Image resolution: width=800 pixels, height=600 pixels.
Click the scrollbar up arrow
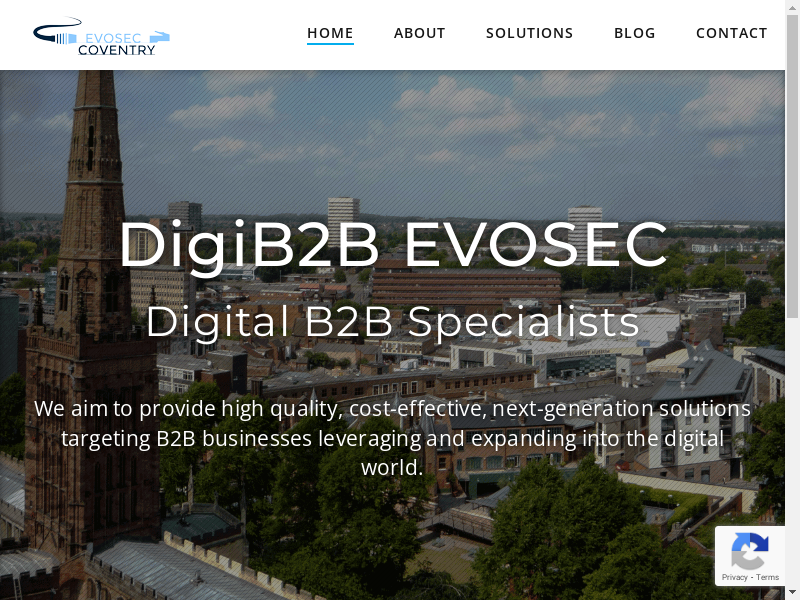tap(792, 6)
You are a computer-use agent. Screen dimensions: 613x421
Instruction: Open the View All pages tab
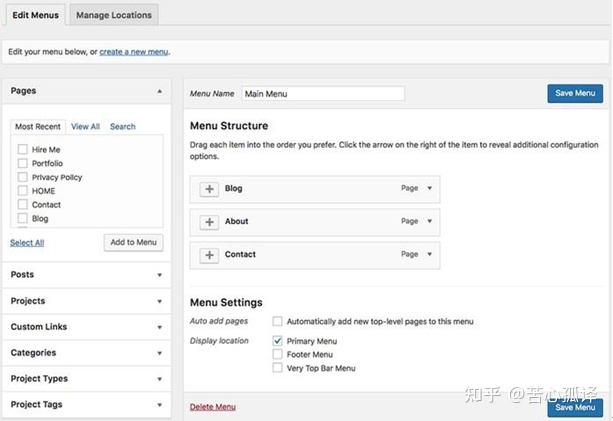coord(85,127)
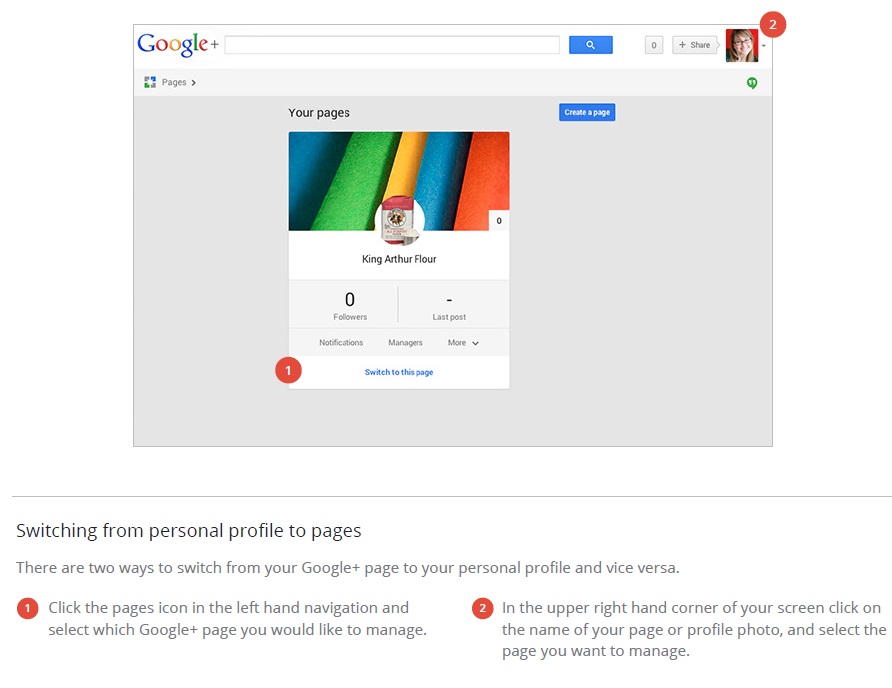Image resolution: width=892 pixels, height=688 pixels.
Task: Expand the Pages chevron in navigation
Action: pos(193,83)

▬▬▬▬▬▬▬▬▬▬

#### WORK REQUEST:
Every record above needs to be repeated exactly; pictures are to be left out.

#### OUTPUT OF THE TASK:
Image resolution: width=800 pixels, height=600 pixels.
Click the scrollbar up arrow
tap(792, 6)
You are a computer-use agent. Screen dimensions: 613x421
Instruction: Open the View All pages tab
coord(85,127)
Image resolution: width=892 pixels, height=688 pixels.
Task: Expand the Pages chevron in navigation
Action: pos(193,83)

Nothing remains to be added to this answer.